* WHAT NEEDS TO BE DONE: Only the lines from the one containing "Instruction: Select the Sweden nation tab" through the end of the listing belong in the answer, repeated exactly, with no pictures.

* THE RECORDS:
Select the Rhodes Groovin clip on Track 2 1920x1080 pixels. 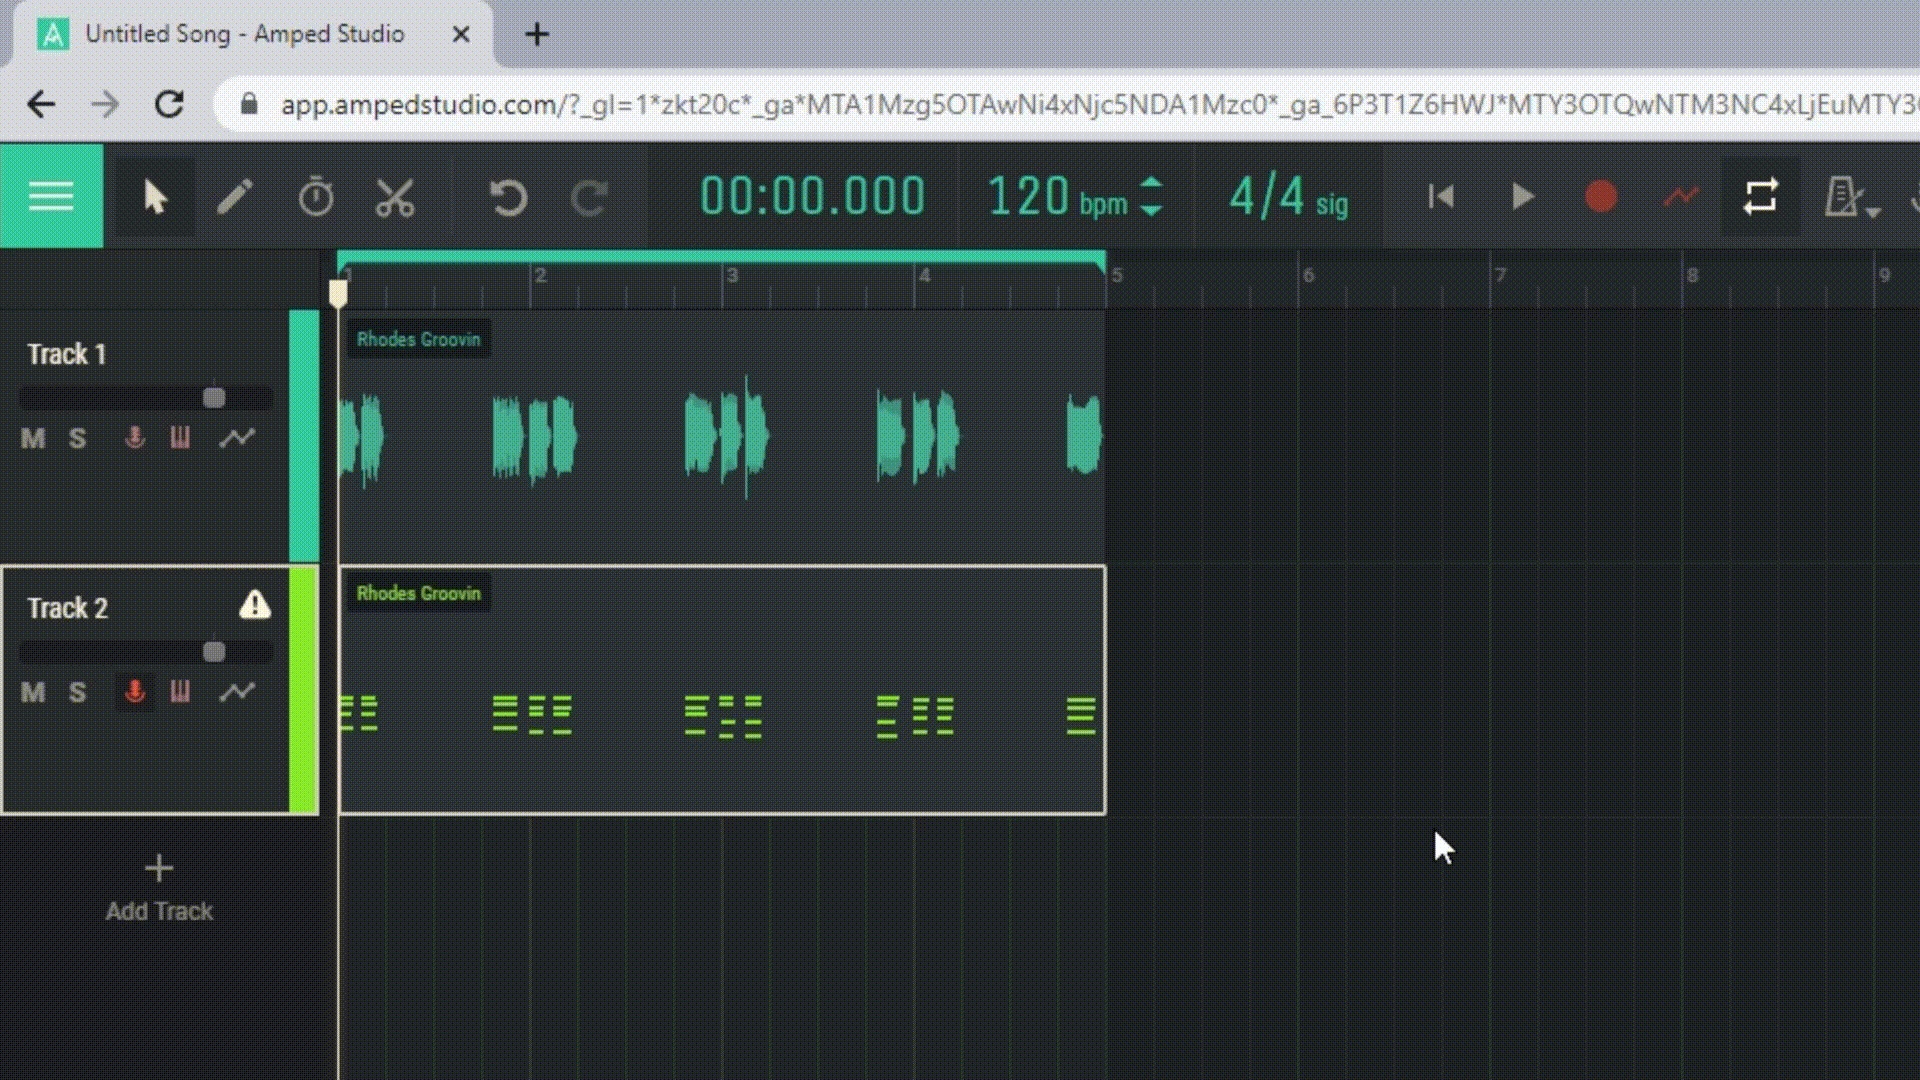[x=722, y=690]
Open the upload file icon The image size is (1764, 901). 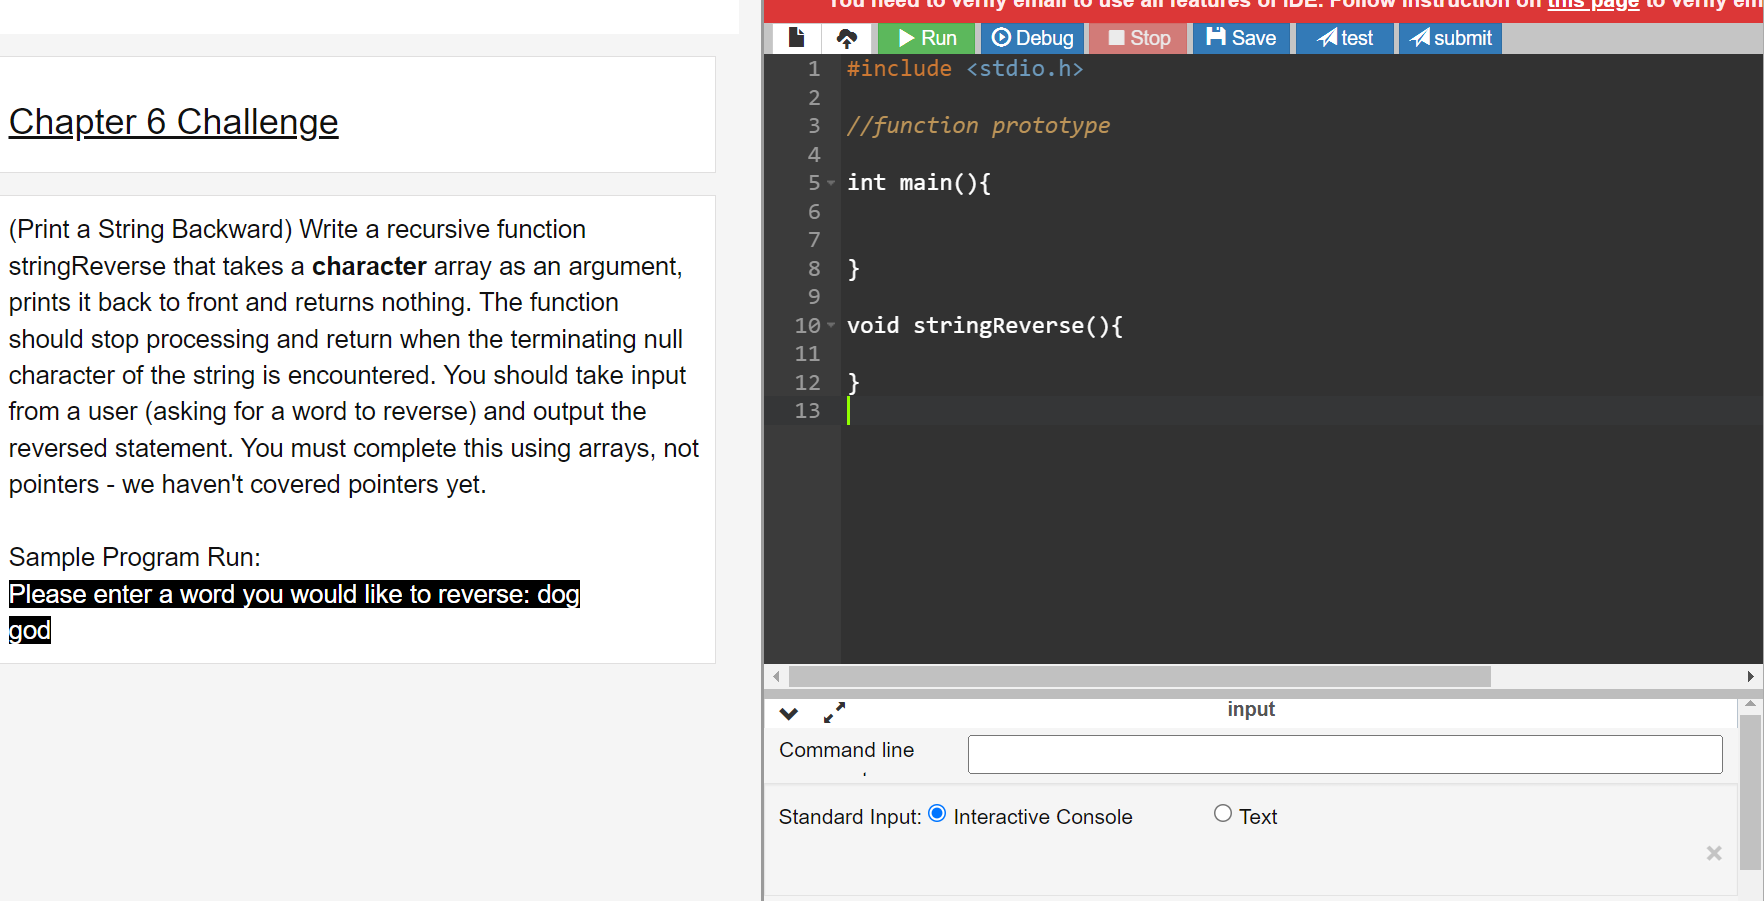click(x=846, y=37)
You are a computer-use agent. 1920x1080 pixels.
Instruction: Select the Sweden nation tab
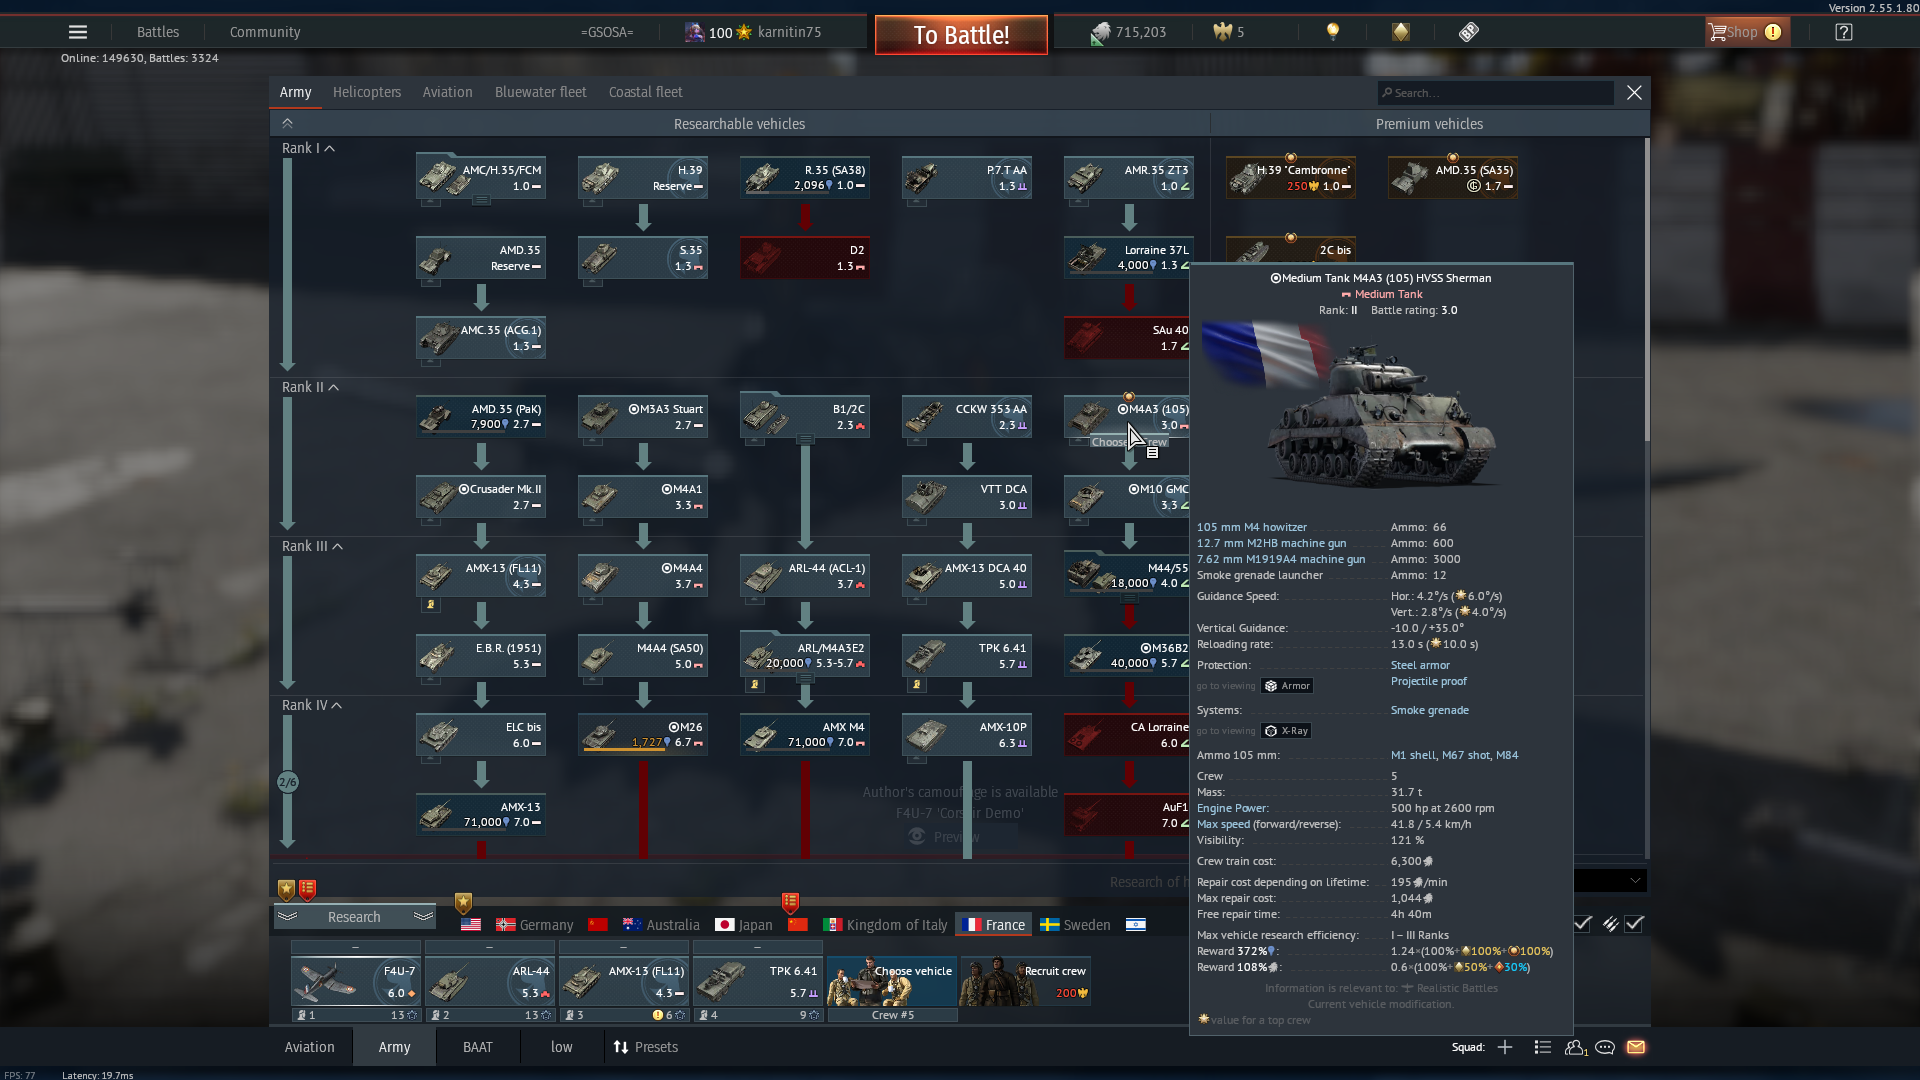coord(1075,925)
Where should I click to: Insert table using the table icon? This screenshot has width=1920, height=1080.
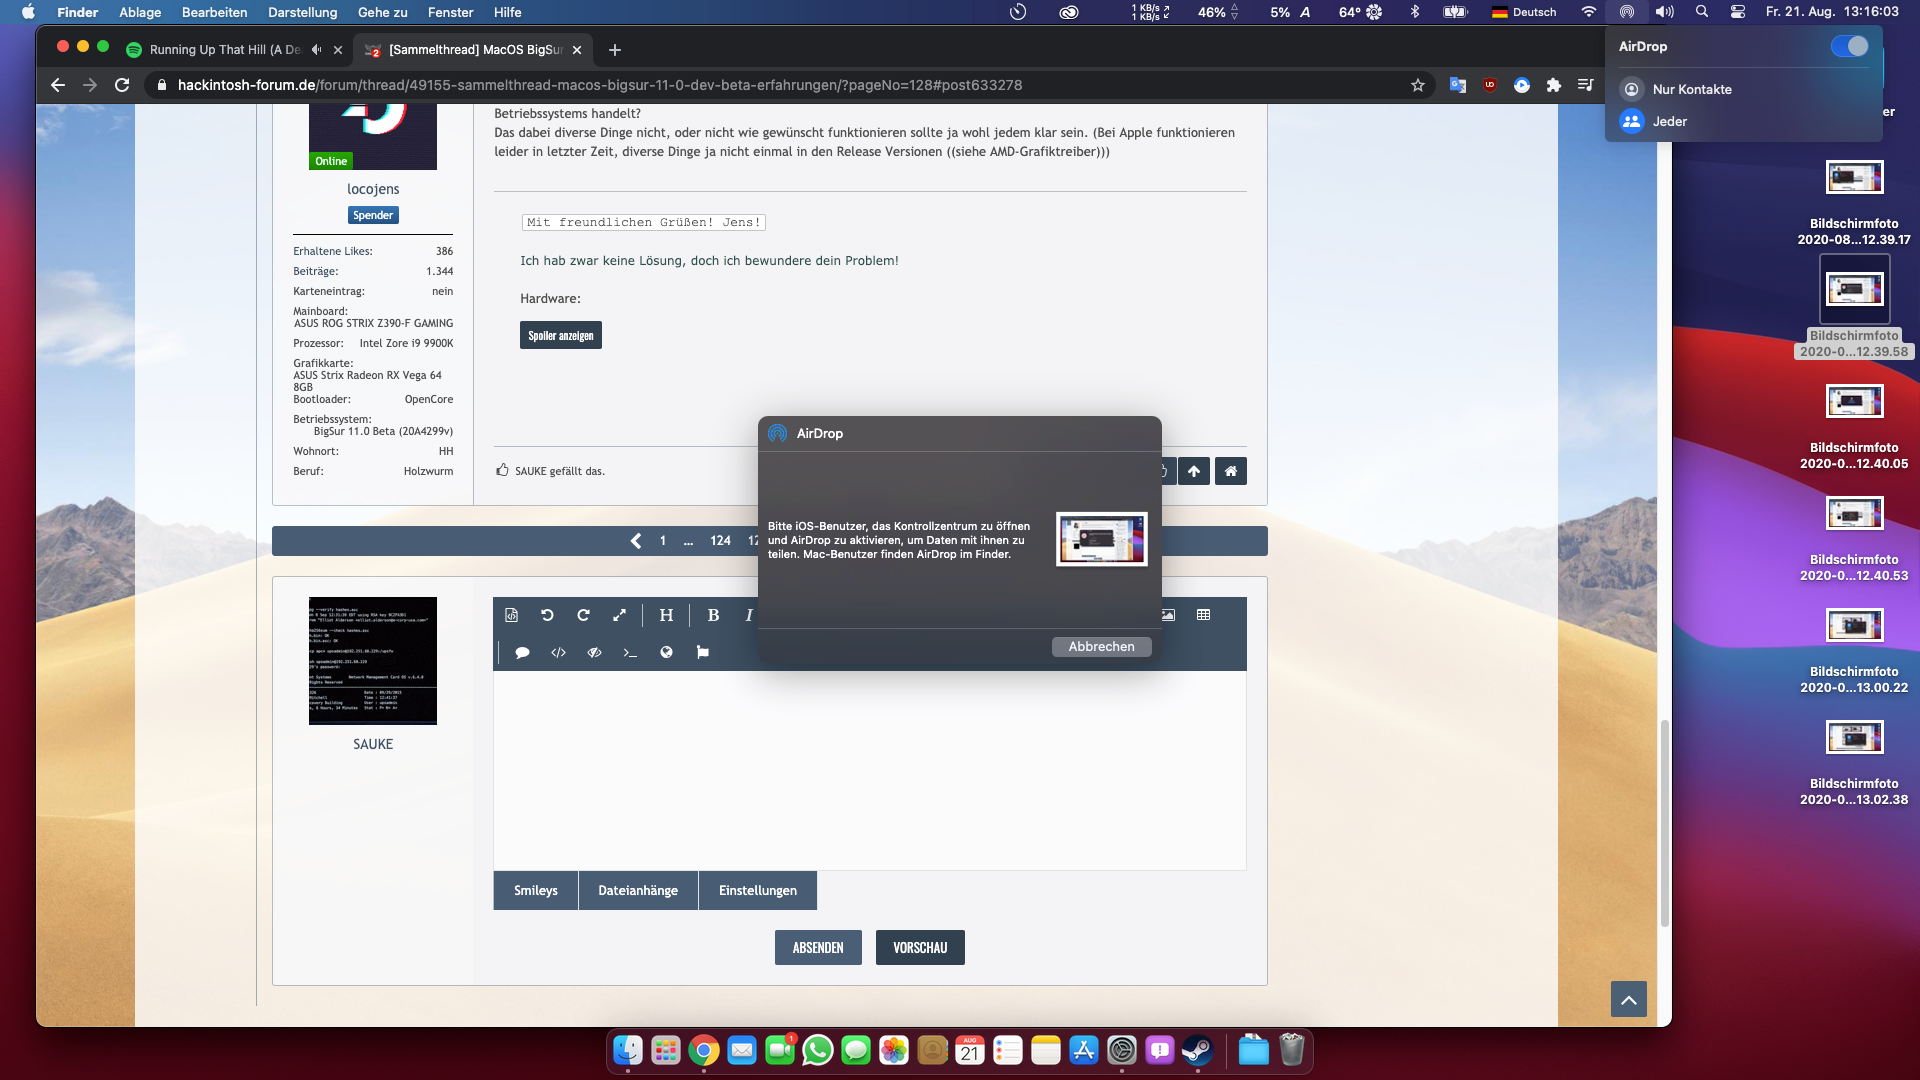pyautogui.click(x=1203, y=615)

* PROBLEM SOLUTION:
Instruction: Select the Sweden nation tab
coord(1075,925)
Where should I click to: Insert table using the table icon? This screenshot has width=1920, height=1080.
pyautogui.click(x=1203, y=615)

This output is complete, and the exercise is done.